— Your assignment —
Every line in the records below that holds the word "vertical" is to be copied.
(Beginning of Data for this task)
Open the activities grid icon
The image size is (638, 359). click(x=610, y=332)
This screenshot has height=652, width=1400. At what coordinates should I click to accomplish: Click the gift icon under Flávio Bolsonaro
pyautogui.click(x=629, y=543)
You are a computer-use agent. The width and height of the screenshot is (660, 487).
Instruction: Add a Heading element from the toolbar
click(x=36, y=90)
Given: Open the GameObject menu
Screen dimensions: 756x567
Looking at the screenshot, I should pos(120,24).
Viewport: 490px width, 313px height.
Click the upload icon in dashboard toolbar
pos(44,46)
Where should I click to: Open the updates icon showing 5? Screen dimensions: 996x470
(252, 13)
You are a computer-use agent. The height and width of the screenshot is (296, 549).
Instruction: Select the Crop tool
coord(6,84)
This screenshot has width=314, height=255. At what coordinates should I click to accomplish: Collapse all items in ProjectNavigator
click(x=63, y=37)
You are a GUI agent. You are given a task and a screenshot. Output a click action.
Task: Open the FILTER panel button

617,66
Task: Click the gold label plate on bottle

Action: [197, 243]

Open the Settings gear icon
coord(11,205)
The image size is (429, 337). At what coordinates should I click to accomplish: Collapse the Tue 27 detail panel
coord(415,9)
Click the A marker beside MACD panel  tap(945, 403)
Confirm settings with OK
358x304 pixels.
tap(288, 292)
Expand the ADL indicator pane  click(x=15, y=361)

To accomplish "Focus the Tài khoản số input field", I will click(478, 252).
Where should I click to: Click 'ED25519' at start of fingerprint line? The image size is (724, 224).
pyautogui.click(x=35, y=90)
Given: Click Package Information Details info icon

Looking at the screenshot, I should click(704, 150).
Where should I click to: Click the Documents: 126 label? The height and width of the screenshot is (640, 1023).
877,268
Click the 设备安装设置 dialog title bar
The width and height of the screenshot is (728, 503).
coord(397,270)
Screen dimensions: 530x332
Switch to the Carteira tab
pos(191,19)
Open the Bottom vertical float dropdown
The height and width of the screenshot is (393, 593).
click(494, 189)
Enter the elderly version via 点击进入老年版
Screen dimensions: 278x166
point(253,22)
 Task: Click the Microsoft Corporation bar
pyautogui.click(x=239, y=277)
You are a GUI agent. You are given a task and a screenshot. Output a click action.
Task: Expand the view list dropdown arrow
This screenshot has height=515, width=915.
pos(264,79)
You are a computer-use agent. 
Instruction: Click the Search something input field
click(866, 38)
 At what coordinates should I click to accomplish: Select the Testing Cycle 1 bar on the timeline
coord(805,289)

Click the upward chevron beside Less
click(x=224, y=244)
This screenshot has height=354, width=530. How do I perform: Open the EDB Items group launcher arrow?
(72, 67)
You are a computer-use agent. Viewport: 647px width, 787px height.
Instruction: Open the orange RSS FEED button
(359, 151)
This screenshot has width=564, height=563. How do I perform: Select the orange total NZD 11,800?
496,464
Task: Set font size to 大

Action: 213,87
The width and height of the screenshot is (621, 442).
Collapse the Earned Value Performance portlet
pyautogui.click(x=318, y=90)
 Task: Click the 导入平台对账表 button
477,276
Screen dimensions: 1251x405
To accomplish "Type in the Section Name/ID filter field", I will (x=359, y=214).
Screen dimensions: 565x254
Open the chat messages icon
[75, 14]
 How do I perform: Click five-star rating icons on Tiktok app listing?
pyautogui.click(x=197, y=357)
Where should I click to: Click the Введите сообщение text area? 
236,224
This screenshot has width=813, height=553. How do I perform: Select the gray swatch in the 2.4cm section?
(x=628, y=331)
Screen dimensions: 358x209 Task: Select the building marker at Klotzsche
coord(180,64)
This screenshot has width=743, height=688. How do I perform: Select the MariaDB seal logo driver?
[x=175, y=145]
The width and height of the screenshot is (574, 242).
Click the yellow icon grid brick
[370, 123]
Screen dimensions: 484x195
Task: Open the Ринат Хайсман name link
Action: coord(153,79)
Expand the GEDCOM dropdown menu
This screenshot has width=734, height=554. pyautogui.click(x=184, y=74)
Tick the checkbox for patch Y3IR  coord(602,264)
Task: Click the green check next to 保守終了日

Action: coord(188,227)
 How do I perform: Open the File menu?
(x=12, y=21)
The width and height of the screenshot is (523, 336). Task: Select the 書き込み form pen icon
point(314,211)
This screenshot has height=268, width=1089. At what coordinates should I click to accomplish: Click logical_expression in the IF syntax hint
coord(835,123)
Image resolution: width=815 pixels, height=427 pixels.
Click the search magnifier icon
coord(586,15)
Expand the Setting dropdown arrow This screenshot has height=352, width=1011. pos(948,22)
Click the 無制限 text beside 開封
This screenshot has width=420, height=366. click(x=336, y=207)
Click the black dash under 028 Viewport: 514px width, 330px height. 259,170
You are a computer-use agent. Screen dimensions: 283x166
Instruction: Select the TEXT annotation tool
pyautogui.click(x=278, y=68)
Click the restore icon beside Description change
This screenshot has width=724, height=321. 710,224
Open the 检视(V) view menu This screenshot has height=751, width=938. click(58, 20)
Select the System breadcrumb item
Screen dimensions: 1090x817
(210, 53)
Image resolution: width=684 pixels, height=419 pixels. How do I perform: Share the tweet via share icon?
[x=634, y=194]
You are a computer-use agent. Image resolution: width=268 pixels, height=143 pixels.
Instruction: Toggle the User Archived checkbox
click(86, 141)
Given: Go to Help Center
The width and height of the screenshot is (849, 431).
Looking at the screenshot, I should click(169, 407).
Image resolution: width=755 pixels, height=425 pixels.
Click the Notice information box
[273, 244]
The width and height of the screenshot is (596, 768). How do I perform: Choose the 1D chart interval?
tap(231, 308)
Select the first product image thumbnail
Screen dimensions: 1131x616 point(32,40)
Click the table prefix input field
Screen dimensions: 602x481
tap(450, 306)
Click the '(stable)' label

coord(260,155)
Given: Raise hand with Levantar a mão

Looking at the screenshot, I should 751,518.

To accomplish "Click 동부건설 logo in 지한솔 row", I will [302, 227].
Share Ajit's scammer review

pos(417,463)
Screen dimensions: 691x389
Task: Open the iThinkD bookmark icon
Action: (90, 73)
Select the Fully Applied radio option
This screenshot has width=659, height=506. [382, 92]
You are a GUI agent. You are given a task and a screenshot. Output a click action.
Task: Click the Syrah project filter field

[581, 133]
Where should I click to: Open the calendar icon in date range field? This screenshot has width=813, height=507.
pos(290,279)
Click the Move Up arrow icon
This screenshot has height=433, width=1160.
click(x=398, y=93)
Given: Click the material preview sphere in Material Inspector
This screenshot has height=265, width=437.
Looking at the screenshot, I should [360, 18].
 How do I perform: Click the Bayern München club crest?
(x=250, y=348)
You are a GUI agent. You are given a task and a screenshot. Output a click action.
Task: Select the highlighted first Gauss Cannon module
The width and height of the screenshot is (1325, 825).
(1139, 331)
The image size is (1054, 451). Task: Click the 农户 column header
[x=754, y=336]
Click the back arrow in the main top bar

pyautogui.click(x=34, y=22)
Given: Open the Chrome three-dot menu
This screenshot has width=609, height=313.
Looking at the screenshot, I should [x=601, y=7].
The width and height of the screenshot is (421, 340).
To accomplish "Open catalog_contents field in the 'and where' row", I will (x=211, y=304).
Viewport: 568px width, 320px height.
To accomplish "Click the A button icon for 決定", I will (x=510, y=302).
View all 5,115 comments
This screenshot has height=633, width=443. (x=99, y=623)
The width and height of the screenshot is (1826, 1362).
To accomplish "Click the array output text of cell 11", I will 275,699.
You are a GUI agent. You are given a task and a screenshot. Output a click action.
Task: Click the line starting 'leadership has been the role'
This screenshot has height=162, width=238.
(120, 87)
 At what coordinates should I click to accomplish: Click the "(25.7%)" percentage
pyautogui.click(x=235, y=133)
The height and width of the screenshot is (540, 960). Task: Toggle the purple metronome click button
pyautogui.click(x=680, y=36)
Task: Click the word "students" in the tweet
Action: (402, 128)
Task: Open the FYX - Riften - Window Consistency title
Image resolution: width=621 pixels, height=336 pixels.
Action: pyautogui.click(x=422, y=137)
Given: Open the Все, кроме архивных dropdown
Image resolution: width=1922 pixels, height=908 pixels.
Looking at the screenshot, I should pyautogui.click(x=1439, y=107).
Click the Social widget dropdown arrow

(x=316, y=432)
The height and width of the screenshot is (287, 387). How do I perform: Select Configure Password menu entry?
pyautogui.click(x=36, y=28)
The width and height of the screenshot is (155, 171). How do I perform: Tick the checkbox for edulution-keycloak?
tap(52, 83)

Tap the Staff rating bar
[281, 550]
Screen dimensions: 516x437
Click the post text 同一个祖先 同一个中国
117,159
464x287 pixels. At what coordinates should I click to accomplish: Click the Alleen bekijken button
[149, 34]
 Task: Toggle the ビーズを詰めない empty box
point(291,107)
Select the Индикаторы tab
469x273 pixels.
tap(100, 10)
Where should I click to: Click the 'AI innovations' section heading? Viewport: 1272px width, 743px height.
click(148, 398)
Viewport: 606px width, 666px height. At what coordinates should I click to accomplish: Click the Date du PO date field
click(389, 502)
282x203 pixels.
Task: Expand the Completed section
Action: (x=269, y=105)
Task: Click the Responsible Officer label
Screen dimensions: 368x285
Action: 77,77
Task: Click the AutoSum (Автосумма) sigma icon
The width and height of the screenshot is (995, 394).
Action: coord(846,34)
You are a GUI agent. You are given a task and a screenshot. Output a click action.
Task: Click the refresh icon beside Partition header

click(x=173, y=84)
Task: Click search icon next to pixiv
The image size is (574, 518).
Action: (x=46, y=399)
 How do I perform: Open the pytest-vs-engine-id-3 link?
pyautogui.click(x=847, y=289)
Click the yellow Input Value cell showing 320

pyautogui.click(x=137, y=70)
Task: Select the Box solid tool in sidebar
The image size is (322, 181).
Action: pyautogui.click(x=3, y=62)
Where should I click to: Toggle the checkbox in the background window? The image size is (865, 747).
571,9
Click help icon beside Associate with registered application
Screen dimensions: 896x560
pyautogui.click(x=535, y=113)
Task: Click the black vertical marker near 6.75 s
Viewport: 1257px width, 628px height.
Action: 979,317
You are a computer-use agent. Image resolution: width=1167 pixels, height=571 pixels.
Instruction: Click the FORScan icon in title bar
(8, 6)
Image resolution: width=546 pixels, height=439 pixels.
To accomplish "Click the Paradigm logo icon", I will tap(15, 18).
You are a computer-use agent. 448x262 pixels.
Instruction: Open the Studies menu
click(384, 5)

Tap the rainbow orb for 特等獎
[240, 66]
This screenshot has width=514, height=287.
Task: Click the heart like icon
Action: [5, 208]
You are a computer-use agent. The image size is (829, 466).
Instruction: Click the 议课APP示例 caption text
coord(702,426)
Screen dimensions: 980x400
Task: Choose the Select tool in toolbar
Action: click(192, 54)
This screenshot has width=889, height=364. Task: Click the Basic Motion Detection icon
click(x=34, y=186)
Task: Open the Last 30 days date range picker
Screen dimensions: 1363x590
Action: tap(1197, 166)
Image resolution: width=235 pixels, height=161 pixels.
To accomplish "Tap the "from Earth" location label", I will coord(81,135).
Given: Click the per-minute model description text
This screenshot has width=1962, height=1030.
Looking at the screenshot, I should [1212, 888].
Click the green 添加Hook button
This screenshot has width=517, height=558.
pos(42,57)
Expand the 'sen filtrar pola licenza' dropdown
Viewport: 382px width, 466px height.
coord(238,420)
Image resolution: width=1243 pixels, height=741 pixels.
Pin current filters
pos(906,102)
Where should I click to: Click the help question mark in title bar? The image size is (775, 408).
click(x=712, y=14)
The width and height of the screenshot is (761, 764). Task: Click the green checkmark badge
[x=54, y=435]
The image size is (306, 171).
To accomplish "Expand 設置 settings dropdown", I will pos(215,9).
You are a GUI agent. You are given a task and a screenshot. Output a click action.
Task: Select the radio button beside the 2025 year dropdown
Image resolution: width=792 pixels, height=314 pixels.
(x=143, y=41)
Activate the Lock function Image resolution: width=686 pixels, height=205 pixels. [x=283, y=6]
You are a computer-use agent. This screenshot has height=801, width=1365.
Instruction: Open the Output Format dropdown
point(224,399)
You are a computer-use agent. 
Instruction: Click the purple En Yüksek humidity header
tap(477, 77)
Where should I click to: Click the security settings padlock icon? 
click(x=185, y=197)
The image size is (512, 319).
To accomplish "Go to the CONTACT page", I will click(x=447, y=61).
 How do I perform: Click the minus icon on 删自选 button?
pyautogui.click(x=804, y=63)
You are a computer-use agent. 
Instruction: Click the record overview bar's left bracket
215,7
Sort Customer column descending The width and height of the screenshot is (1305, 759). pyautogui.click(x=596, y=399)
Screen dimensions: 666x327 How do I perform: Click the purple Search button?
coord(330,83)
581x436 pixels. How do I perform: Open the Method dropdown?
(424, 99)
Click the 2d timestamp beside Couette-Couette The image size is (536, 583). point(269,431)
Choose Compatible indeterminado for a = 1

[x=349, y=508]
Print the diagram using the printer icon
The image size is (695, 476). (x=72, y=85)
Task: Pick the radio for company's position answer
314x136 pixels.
(End of Data for this task)
— Answer section —
Open the Bottom vertical float dropdown
Task: Click the black vertical marker near 6.75 s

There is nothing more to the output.